Data for analysis Start Marker

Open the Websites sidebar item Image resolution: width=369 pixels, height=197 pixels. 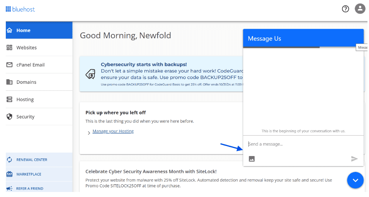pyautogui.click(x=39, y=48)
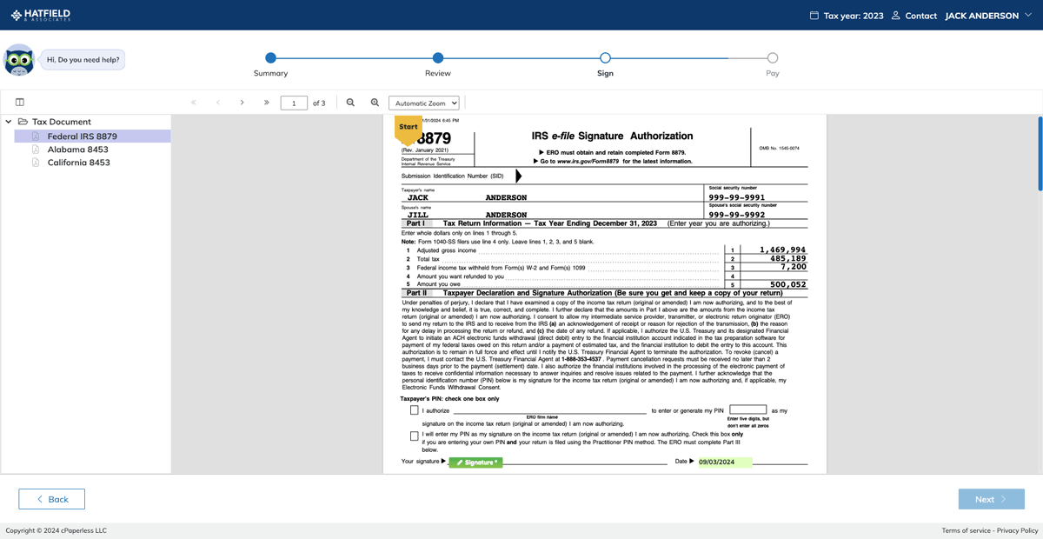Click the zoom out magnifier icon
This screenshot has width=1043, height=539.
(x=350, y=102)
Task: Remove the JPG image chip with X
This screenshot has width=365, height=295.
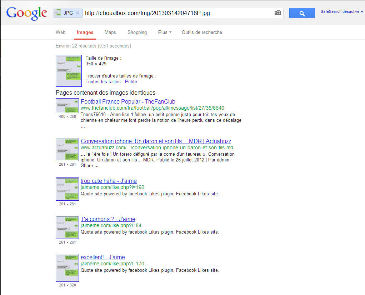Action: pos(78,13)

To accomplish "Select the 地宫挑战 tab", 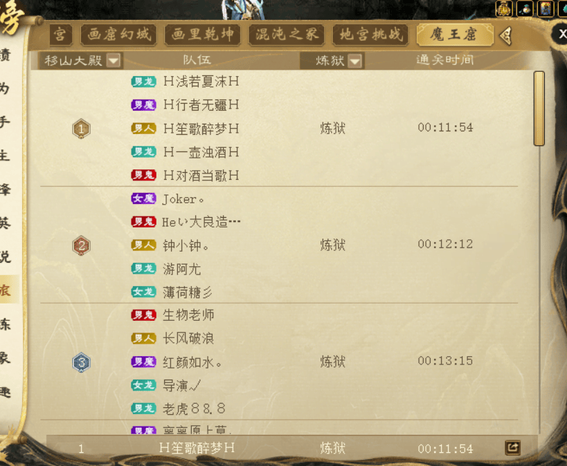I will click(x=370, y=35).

Data for analysis End Marker
Data for analysis Start Marker

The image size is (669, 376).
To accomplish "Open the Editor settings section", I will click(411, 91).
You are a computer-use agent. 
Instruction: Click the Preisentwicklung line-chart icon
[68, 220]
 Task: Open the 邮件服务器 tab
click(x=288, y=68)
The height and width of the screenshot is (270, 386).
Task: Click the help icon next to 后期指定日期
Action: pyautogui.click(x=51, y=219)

Data for analysis End Marker
Data for analysis Start Marker

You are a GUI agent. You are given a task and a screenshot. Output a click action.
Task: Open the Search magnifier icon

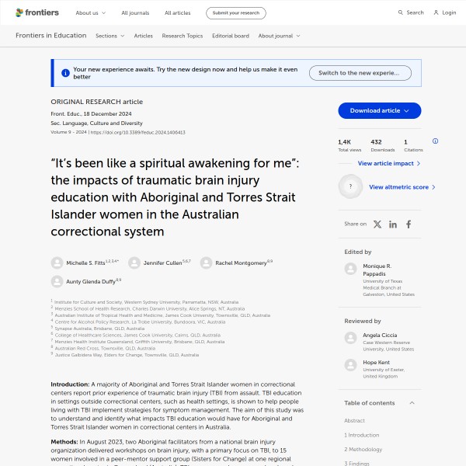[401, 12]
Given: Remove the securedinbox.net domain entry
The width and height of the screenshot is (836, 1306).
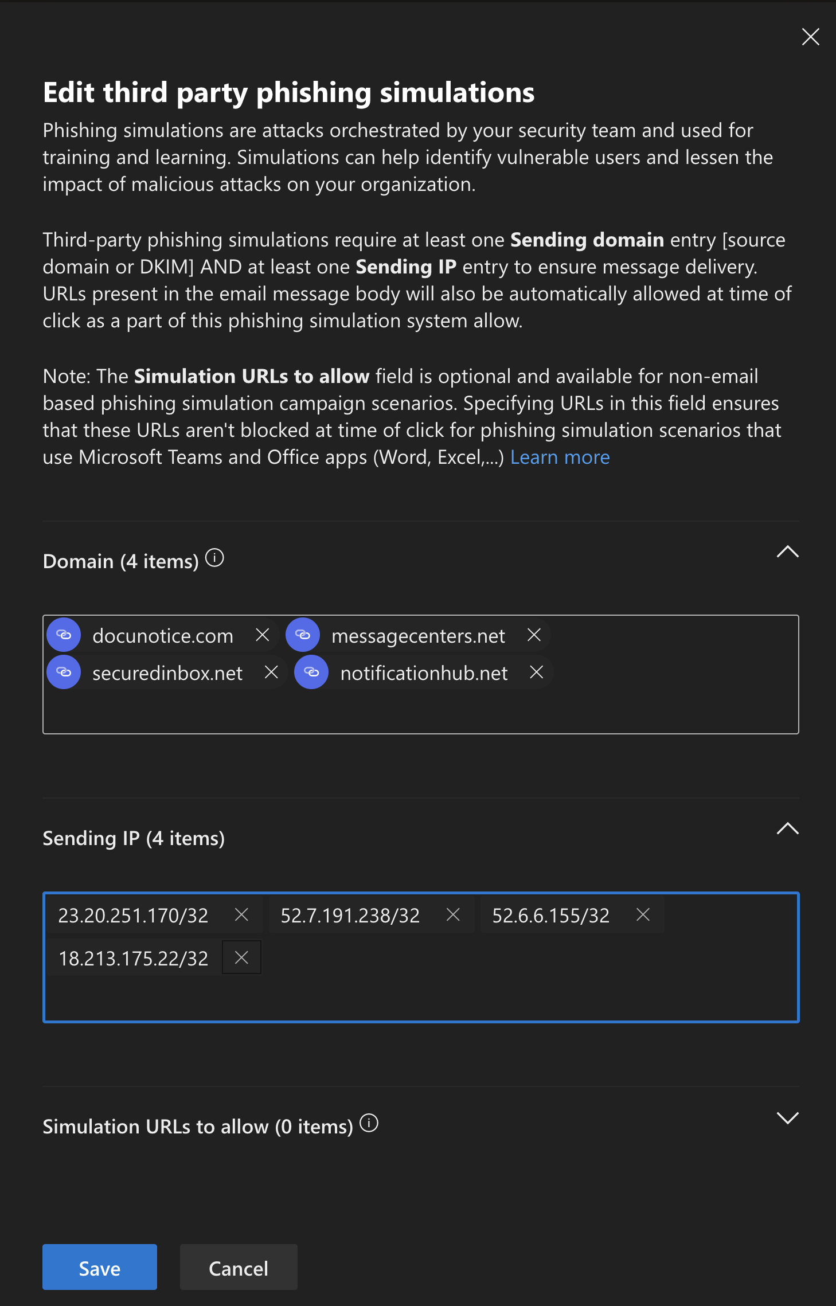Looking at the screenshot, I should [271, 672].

Data for analysis End Marker

# Exercise goal
Scan the data for the string "Remove" and copy each line in which it occurs.

# Written response
Task: Remove the JPG image chip with X
Given: Remove the securedinbox.net domain entry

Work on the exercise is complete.